Why Are Small-Caps Funds At Higher Risks?

Small-cap firms are new and relatively inexperienced and may not endure the market pressures for long. Large businesses often swallow up their smaller rivals to retain their leadership position in a competitive market. As a result, the smaller firms could be easily acquired by a larger one even before they mature.

Additionally, small-cap companies could be prone to various ups and downs in the market, triggered by periodic changes in government policies and economic upheavals, both domestic and international.

Hence, these market vulnerabilities could put small-cap mutual funds at higher risks.

Who Should Invest In Small Cap Funds?

Those who can weather the potential losses from their investments in the stock market could explore small-cap funds. Investors could also explore small-caps for long-term growth as the smaller companies typically take time to grow and mature, and the subscribers could be part of that journey.

Many Indian companies that started young have gone on to become big. So, it could be rewarding for both short-term and long-term investors.
Although fund managers consider the risk factors involved in small-cap companies, a few things investors could also keep in mind regarding the selection of stocks or businesses.

For instance, the sound financial strength of the company is critical to sustaining itself in the market. Small-cap companies often have low cash reserves; hence, a robust liquidity reserve is essential. Besides, investors should also look at their operating margin, quality management, sales, and profits.

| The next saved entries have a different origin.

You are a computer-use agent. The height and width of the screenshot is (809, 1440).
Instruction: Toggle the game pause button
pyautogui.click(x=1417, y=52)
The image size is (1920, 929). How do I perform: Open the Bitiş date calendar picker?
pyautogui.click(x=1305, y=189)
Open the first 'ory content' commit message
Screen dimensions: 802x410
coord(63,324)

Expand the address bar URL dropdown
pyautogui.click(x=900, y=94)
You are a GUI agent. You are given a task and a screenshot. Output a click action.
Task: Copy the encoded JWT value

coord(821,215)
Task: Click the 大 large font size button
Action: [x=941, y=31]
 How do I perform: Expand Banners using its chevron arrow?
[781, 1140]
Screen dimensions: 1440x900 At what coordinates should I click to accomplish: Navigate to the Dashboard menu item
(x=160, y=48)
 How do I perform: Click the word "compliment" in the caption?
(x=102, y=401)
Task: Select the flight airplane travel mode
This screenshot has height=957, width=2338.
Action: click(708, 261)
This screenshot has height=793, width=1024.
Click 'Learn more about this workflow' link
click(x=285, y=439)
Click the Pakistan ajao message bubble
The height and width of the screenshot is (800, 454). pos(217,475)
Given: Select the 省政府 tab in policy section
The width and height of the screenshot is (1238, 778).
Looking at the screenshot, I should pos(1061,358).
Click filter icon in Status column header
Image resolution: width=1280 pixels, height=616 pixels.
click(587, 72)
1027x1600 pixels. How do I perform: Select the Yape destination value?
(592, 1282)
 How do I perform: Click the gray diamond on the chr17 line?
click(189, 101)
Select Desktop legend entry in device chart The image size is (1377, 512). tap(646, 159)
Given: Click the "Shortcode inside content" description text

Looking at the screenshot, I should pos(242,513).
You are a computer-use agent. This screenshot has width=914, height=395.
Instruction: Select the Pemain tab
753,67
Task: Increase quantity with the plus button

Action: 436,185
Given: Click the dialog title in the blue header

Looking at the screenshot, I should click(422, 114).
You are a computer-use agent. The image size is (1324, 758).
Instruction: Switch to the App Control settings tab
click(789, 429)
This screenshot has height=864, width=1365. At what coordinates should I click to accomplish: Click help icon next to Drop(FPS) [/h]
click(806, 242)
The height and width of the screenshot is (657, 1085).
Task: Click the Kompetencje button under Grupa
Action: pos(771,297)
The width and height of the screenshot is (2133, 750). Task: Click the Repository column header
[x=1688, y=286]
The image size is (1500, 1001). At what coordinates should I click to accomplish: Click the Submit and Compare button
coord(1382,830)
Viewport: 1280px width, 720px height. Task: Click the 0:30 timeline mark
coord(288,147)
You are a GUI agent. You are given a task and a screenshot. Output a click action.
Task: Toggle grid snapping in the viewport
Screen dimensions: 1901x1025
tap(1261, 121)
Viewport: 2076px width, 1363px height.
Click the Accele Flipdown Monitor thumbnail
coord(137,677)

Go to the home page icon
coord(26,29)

Factors To Consider Before Investing In Small-Cap Funds

Risk Appetite: Small-cap companies have short boom and bust cycles; hence, the small-cap funds could be more suitable for investors who have championed when to enter or exit a particular holding to maximize returns. If looking for the long term, they should wisely select the assets.

Track Record: Checking the track record is critical in a small-cap fund, especially in a bear market phase when they are most exposed to vulnerabilities. 

Investment Capital: Investors need to decide in advance how much to invest. It determines how much risk you are willing to take.

Time Horizon: It is also a critical aspect---knowing how long you want to stay invested in a particular fund.

SIP Route: Those new to the stock market should take the SIP (Systematic Investment Plan) route to reap the maximum benefit and protect from vulnerabilities. Instead of putting all your money at once, you can increase your investments periodically in the fund. This will give you enough time to decide whether you want to exit or continue.